A remark in another thread (on contact lenses) leads me to ask the
following: what kind(s) of hand lotions do those of you who wash
your hands a lot and tend toward dry skin find the most effective? I
buy several different kinds but then put them in nicer dispensers all
over the house, so I’m not sure which one I’m using most… TIA
(Thanks In Advance), Judy Bjorkman


#2

Judy,

When working in the shop, I use ArtGuard, which is a barrier cream
(there are other similar products by different names – all pretty
much the same). There are several nice things about this. In being a
barrier cream, it leaves your skin a little less permeable, so
chemicals and dirt and such don’t get absorbed as much through the
skin. It was developed for use by oil painters, because so many of
the paints contain heavy metals and other things you really don’t
want to absorb through the skin. The other nice thing is that it
makes cleaning your skin SO much easier – polishing compounds wash
off quickly, as do other dirts, oxides, and general “stuff” that
seems to end up on my skin. It’s also a non-greasy moisture layer,
and it seems to keep my hands a little less chapped than when I don’t
use it.

Apply it on clean skin in the morning (or before you start working)
, and massage it in well. Renew it a couple of times during the day
(after every 4 - 5 handwashings). When you’re done in the shop for
the day, wash your hands well and apply a really good non-barrier
lotion (I really like Udder Cream, but it does contain lanolin,
which some people are allergic to.). Udder cream is just what it
sounds like, but is available in the beauty supply area of our local
grocery. It’s an intensive moisturizing lotion, designed to
prevent/repair major chapping problems. Works like a dream. Smells
good.

Have fun!

Karen Goeller
@Karen_Goeller


#3

Hi Judy,

First, the soap I use after polishing is important, Palmolive and a
toothbrush, then I apply lotion everytime, my favorite being St Ives
vanilla & vitamin E. Vaseline Intensive care works well also. I
have heard that bag balm works well also. (it’s a traditional balm
for cow teets, poor things)

Marta Irvin in Sacramento


#4

I really like Neutrogena, Norwegian Formula, Body Emulsion. My
hands get very dry and nothing seemed to help. Then, many years
ago, I mentioned this to my doctor who said she used the Neutrogena
emulsion with great success. Considering that doctors have to wash
their hands constantly, which dries them out fast, that was a great
recommendation. I’ve been using it ever since.

Beth


#5

I dislike extraneous scents of any kind, so both products that I
recommend are unscented.

For heavy duty dry skin, I use Eucerin. I use it sparingly all over
but most frequently at night, on hands and feet, with gloves. I
sometimes use it during the day, but it is very thick and somewhat
greasy. I know this doesn’t sound appealing, but I casually refer to
it as “lard.” It’s a thick cream and would not dispense in the kind
of dispenser I imagine you are using. I typically apply it to my
hands, rub it in, and then wipe the excess off the palms. It’s the
best.

SOURCE EXCERPT:
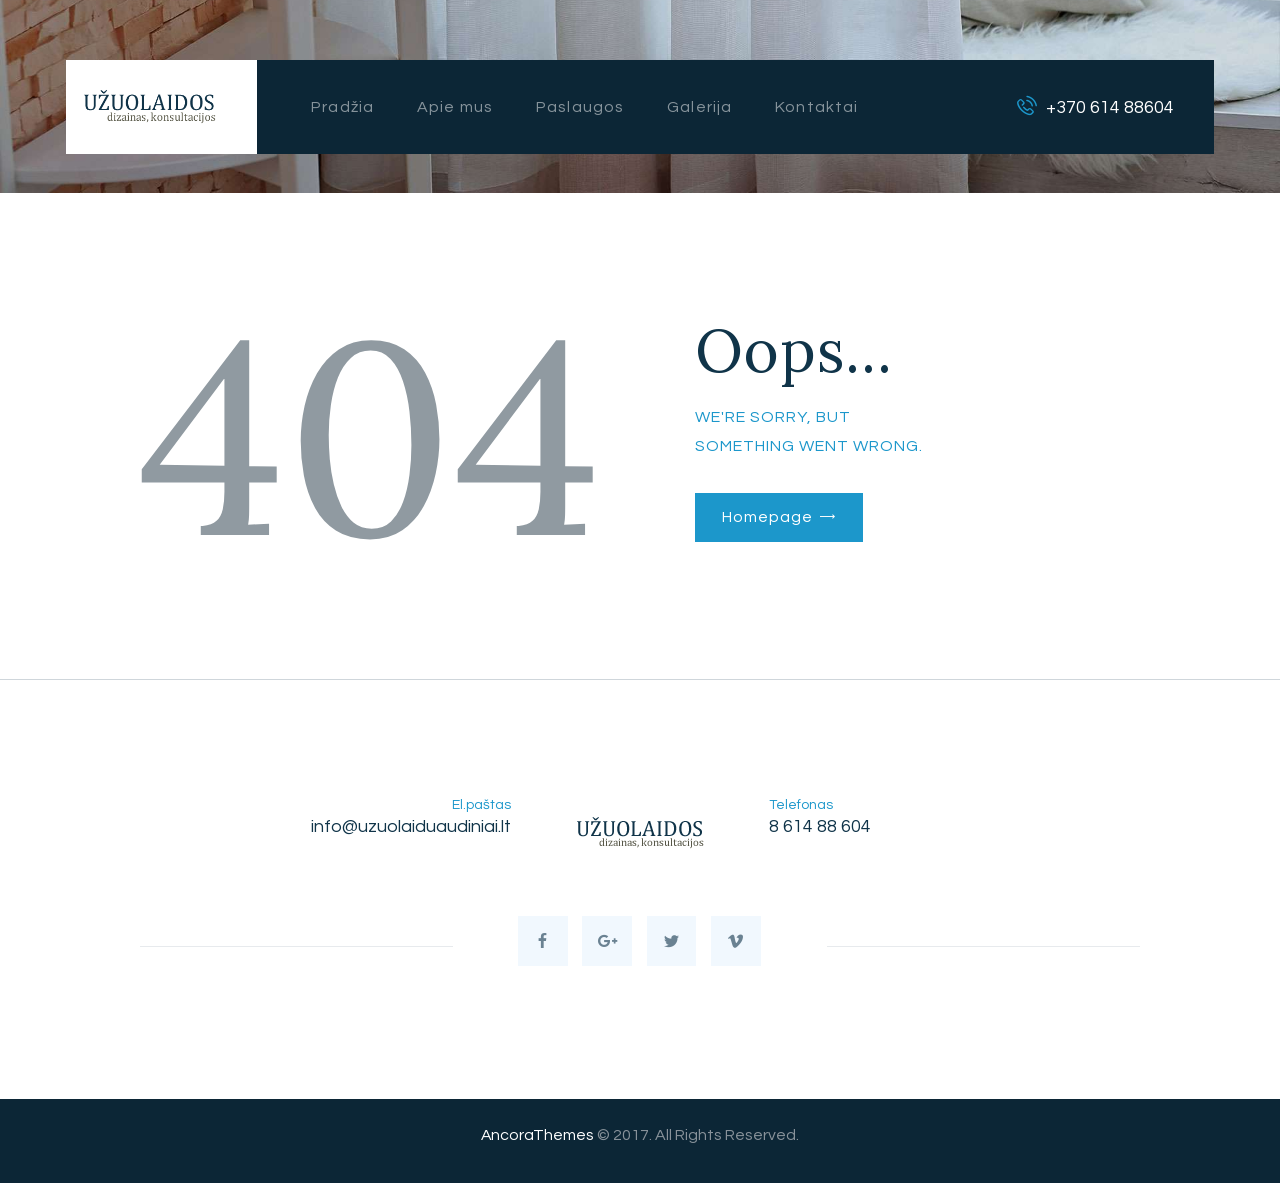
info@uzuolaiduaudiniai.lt (411, 826)
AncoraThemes (538, 1137)
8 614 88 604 (820, 826)
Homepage (767, 517)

YOUR GOAL: Please copy out the stretch of the hand lotion thread from "First, the soap" through "teets, poor things)", word for word.

FINAL RESULT:
First, the soap I use after polishing is important, Palmolive and a
toothbrush, then I apply lotion everytime, my favorite being St Ives
vanilla & vitamin E. Vaseline Intensive care works well also. I
have heard that bag balm works well also. (it’s a traditional balm
for cow teets, poor things)